France 3 Occitanie a obtenu pour ce film, la mention spéciale du jury dans la catégorie documentaire du Prix CIRCOM 2024.

Un homme visionne des archives de la seconde guerre mondiale et de la déportation, lorsqu'il se fige sur une photo qui montre le visage d'une fillette dans l’entrebâillement d’une porte d’un wagon de marchandises. Sa tête est coiffée d'un grand foulard blanc. 

La photo, révélée notamment dans le film Nuit et Brouillard d’Alain Resnais, est tristement célèbre. Elle a longtemps été un symbole de la souffrance des juifs, jusqu’à ce qu’un journaliste découvre en 1994 l’identité de la jeune fille : Anna-Maria Settela Steinbach avait 9 ans. Elle était Tsigane et Hollandaise.

De Montauban à Auschwitz

Dans leur maison à Montauban, la carte étalée sur la table, Alain et Maria suivent du doigt le chemin qu’ils vont parcourir en camping-car, jusqu’à Auschwitz en Pologne. Un trajet de 2300 kilomètres ponctué de différentes étapes comme : Montpellier, Marseille, le camp de Struthof, Strasbourg, Heidelberg, Nuremberg.

Ce que nos parents ne nous ont pas dit, on va essayer de le découvrir.

Maria Daumas

Un des petits-enfants demande "Papou, ton père et ta mère, ils étaient où pendant la guerre ? Ma mère était à Noé internée dans un camp, et mon père avait pris le maquis du côté de Figeac" explique Alain. Il poursuit son histoire, racontant à son petit-fils comment ils ont été dépouillés de tous leurs biens, des caravanes, jusqu'aux chevaux, et comment une fois libérés, ne pouvant rien récupérer, ils ont dû repartir de zéro.

À part ces bribes d'histoire, Alain et Maria en savent peu sur leur passé familial "ça va être une découverte, nos parents ne nous ont rien dit" confirme Maria à sa petite-fille. Se rendre sur les lieux, interroger les derniers témoins du génocide tsigane pour retrouver la trace des leurs, anéantis pendant la seconde guerre mondiale, c'est le but du voyage.

Dérouler le fil de l'histoire familiale

Anna-Maria Settela Steinbach est morte à Auschwitz en août 1944, avec sa mère, ses frères et sœurs, Settela était son prénom Sinti. Les Sinti, sont des Tsiganes vivant principalement en Allemagne, Autriche et Italie du Nord. 85 % d’entre eux furent exterminés par les nazis lors de la seconde guerre mondiale. 

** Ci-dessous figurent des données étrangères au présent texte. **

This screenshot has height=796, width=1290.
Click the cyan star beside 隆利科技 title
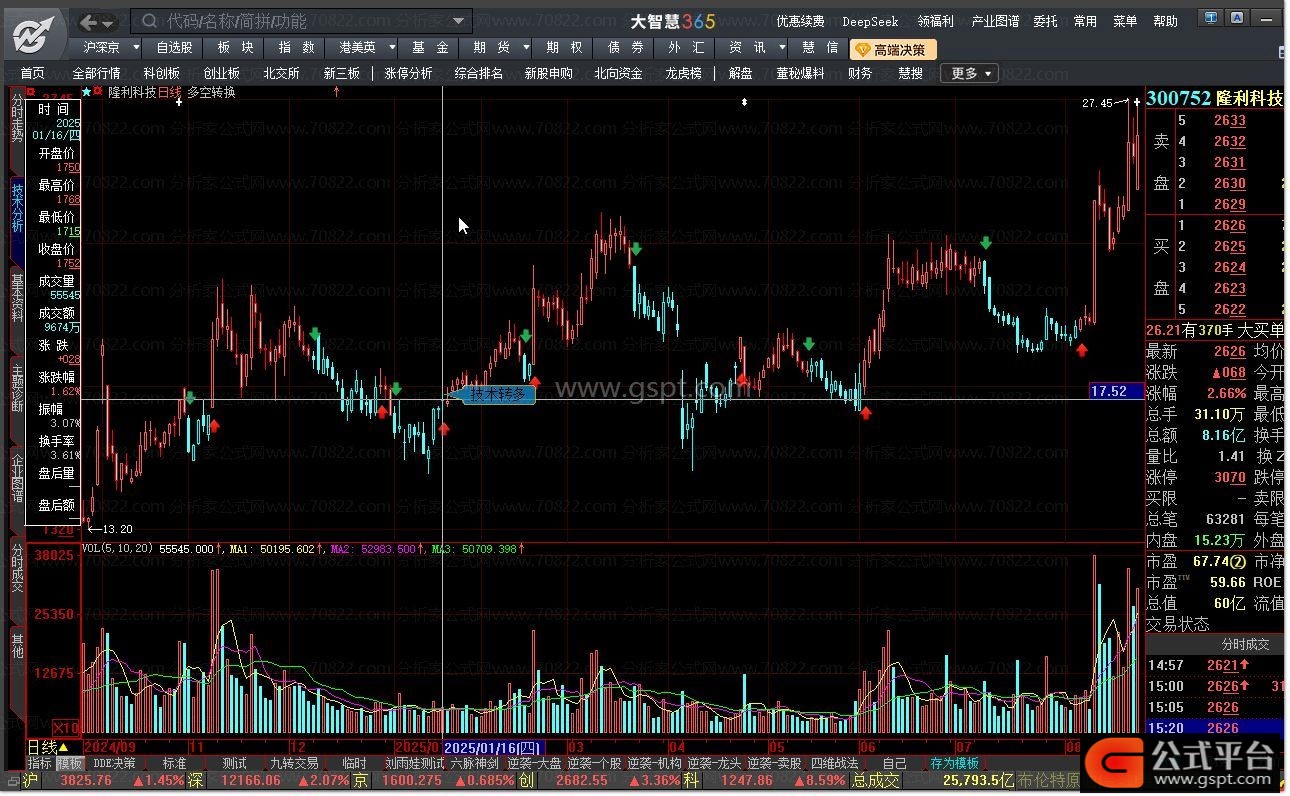click(x=86, y=91)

C’est la pelote de cette mémoire, celle de leur famille, victime du génocide tsigane, qu’Alain et Maria Daumas vont tenter de dérouler pour remonter le fil de leur histoire. Tous deux sont Français et Tsiganes. Ils vivent à Montauban dans le Tarn-et-Garonne, entourés de leurs enfants, petits-enfants et arrière-petits-enfants. Alain est Sinti par son père et Gitan par sa mère. Il fut un temps où ils étaient appelés les Nomades. "Aujourd'hui, nous sommes tous devenus Roms" précise Alain.

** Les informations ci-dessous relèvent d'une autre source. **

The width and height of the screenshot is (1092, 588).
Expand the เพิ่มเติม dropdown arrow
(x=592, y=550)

Sur les traces du génocide des Tsiganes

Occultées et ignorées de l’histoire et de la justice, exclues de la mémoire collective, les victimes du génocide tsigane se sont renfermées dans leur mutisme. Il a fallu attendre soixante ans, pour que la parole se libère enfin.

En Europe, pendant la 2ème guerre mondiale, entre 250 000 et 500 000 Tsiganes, hommes, femmes et enfants, ont été exterminés par le régime nazi.

Face aux atrocités subies, comme la plupart des survivants de l’horreur nazie, ils se sont tus, aussi par honte et culpabilité. Mais, un troisième facteur a contribué à maintenir ce silence pendant si longtemps : dans la culture tsigane, les morts occupent une place particulière. On n’en parle pas ! Ou du moins, seulement dans un contexte soumis à des rites particuliers, tous empreints d’une forte tradition.

Toute leur vie, Alain et Maria ont lutté contre les injustices. Alain est devenu un grand défenseur des droits de l’homme. À plus de 70 ans, et après une vie passée sur les chantiers de construction, il prend enfin sa retraite. Il n'a désormais plus qu’une seule envie : se rendre à Auschwitz, sur les traces du génocide, pour comprendre et rechercher des informations sur son passé familial.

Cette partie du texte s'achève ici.